The concern with screen scraping is that it relies on the use of passwords and other personal credentials held by consumers to link apps like Venmo and Square Inc.’s Cash App to accounts at financial institutions. Fearing security issues, “a lot of the industry is starting to transition from credential-based to API-based access,” says John Pitts, global head of policy at Plaid Inc., a major data network.
A big move in that direction came Wednesday with news from Lehi, Utah-based data network MX Technologies Inc. that it is introducing a set of open-source software offerings collectively called MX Open. The new platform includes an API that can allow financial institutions and fintechs to connect users to their financial data.
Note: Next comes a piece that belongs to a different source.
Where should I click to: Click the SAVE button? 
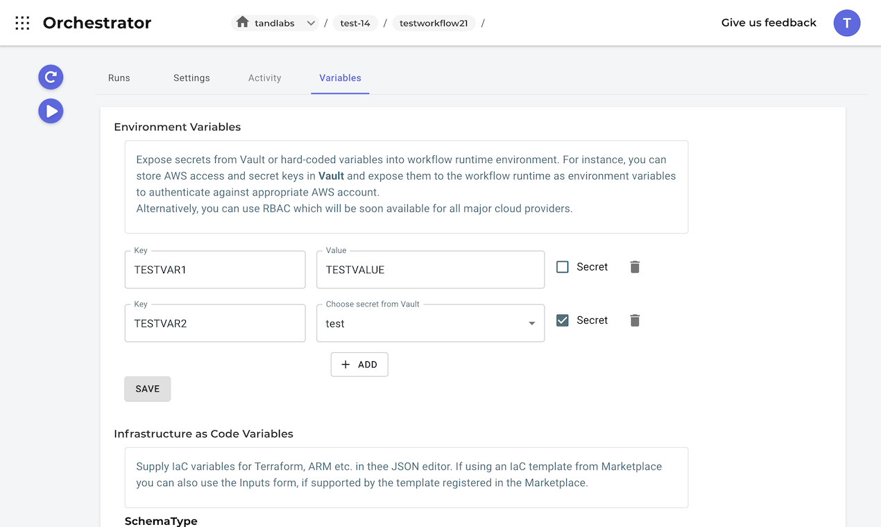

MX announced earlier this month that it had built a network of more than 50,000 connections to financial institutions and fintechs, outdistancing the estimated number of links established by other data networks.
“MX Open gives organizations the tools they need to define and launch their open-finance strategy and innovate faster with the vendors and technology providers that will serve their customers best,” said Brett Allred, chief product officer at MX, in a statement.
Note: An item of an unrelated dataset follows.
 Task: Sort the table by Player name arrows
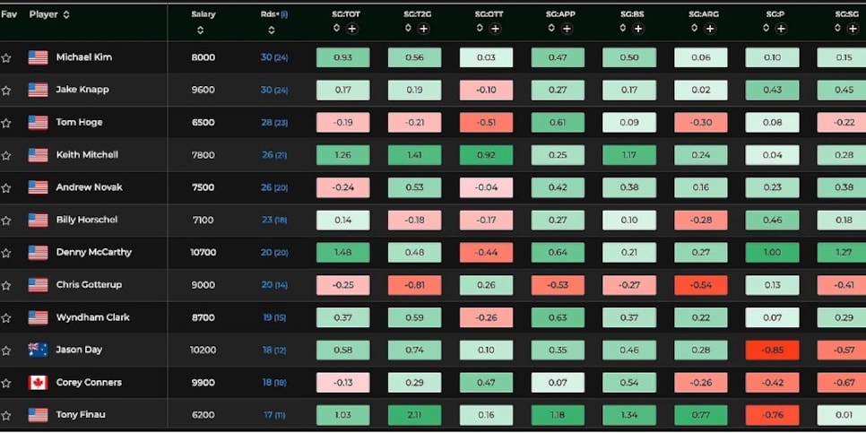[65, 14]
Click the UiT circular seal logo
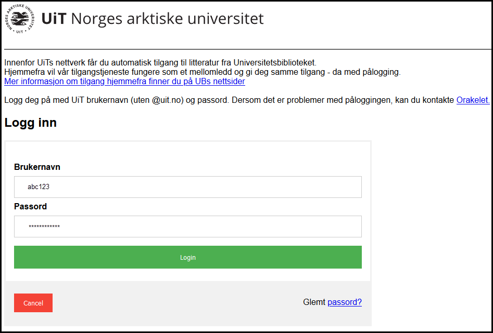This screenshot has height=333, width=493. [x=20, y=19]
Then, on Thursday, financial-services technology giant Fiserv Inc. announced AllData Connect, its own solution for data sharing among fintechs and banks. “This process can be difficult for financial institutions to support if screen scraping impairs online banking performance, or when login credentials are stored at unaffiliated third parties,” said Paul Diegelman, vice president of digital Payments and data aggregation at Fiserv, in a statement. “AllData Connect gives financial institutions the ability and insight they need to confidently empower consumers to share their financial account information.”
Even so, Plaid’s Pitts estimates that about 90% of data sharing is occurring outside of APIs, typically by means of acquiring credentials from users. “Only the top 10 to 20 banks have made progress developing their own APIs,” he notes. “If there were a prohibition on screen-scraping, there would be this two-tier system where customers of small community banks wouldn’t have access.” Plaid offers its own API called Plaid Exchange.
Visa Inc. said in January it was paying $5.3 billion to acquire San Francisco-based Plaid in a deal that is undergoing review both in and outside the United States. The Competition and Markets Authority in the United Kingdom granted clearance last month.
At the same time, the Financial Data Exchange, a trade group for open banking, is working on a cross-industry standard API for data sharing. MX and Plaid are among the more than 100 members of the Reston, Va.-based FDX, which operates under the auspices of the 21-year old Financial Services Information Sharing and Analysis Center (FS-ISAC).
Industry standards are one thing, but the federal government is also likely to lay out its own rules. The CFPB in July said it plans to set out a so-called advance notice of proposed rulemaking for consumer-permitted access to financial data. The Bureau’s interest in the matter rests on Section 1033 of the Dodd-Frank Act, which bears on consumers’ access to, and use of, their financial records.